Monday, August 10, 2009

On Happiness

A prerequisite, I think, is that you ought not to be intelligent.

I remember once, having sprained an ankle, I couldn’t sleep because of the throbbing pain, and while so beset in the midnight hours my empathies stretched out to all those other wretched souls writhing in pain far worse than my own. I cried for the victims of all sorts of cancers, bemoaning their tortured fates, squirming from their ache in cold, hygienic, marbled hospital wards. I knew very well that my sprained ankle, such a silly ailment if there ever was one – the bane of the clumsy – could compare in no way to the agony felt by the really ill. It is in our own moments of suffering that we can have empathy with the suffering of others, and I’m sure many a man has felt similar compassion when he found himself in a situation of discomfort.
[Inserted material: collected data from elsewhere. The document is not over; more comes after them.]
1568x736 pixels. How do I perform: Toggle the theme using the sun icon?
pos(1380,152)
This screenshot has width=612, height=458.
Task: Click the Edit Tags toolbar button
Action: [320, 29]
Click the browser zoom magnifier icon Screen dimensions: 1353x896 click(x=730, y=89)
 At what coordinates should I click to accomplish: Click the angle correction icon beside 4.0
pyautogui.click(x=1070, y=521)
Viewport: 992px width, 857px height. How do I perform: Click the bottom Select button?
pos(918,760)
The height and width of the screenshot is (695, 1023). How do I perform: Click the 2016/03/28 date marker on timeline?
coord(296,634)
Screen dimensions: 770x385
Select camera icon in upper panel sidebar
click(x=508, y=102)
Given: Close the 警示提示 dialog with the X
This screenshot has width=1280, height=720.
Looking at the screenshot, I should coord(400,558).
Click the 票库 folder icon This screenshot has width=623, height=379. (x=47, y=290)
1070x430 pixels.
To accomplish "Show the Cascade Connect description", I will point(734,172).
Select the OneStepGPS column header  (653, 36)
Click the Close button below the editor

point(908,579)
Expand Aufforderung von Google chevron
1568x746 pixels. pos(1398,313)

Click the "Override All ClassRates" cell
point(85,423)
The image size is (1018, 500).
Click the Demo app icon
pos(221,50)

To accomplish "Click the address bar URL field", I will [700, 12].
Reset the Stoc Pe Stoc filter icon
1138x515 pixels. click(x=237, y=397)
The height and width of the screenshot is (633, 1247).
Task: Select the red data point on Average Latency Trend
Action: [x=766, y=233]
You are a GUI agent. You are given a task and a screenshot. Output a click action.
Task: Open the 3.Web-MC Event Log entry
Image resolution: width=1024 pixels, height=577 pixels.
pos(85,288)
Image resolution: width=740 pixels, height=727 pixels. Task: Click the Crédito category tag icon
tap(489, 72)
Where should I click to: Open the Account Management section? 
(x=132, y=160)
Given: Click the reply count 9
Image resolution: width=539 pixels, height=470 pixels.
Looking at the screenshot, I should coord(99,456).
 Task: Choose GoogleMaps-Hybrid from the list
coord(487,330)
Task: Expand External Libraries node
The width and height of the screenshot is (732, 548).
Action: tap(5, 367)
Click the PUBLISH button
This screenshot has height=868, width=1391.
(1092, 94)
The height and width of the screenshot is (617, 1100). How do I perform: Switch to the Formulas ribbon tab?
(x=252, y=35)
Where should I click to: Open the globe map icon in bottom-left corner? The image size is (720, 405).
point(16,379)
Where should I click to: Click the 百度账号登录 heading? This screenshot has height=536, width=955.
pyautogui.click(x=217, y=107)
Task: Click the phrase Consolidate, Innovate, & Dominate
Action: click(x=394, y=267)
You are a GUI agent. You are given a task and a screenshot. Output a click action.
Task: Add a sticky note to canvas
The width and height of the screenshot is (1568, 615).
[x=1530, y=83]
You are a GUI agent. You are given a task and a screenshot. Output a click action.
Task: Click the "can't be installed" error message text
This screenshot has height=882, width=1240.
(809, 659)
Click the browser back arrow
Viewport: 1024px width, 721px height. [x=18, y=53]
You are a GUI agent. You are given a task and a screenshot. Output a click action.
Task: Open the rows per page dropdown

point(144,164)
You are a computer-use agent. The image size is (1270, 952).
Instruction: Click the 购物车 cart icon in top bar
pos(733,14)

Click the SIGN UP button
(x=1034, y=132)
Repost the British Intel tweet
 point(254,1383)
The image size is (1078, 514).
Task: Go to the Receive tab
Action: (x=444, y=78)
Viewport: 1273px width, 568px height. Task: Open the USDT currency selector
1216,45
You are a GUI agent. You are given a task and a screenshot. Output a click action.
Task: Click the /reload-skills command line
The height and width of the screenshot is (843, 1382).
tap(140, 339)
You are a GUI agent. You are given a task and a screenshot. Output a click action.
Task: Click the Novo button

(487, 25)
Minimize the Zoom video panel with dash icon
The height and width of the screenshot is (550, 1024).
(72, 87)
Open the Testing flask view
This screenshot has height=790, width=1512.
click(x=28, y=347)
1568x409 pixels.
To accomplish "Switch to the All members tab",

The intelligent man, the honest man, need no autobiographical moment to evoke empathy. The artificial construct of the imagination, yeah the knowledge of life (that life is a series of experiences many of which are toil and suffering), is enough to create in the intelligent man, yes the honest man, sympathies with people he do not know but for the anthropomorphic moulding of his imaginings. Of course, one can be intelligent and deceitful and lie to yourself; assembling a padded cage of denial. Yet, one has to wonder whether such a man can authentically be called intelligent.

However, if you are a wise man, i.e. honest and intelligent, you will always be aware that your own happiness rings as a foiled mocking note against the unheard cries of the suffering. For this reason, I believe, the intelligent man cannot be happy. An intelligent man that welcomes self-deceit cannot be happy for his own lies taunt him; the intelligent man that in honesty accepts the true state of affairs is unhappy too, for the truth of others’ suffering flies in the face of his own comforts and pleasures.

The solution is to be either a simpleton or a sadomasochist. As for the former, that’s not much of a choice. A simpleton ambitious for intelligence will not know the life of discontent that awaits him until he has acquired sufficient intelligence and once he has acquired it, it will be too late; for one can seldom return to your former state of stupidity. As for the latter, you need to be of that tandem-disposition. Being only a sadist will not ensure you durable happiness, since it is only a matter of time before some suffering befell you too. And being a masochist only will not cause enduring happiness either, for some fickle good fortune tends to smile, occasionally, even on the most unfortunate of creatures. Only a sadomasochist, and better yet a stupid one at that, who is preferably void of intellectual ambition, can truly be happy this side of Heaven. Ironically, it is Heaven, of all places, where the sadomasochist would suffer most, and not be happy.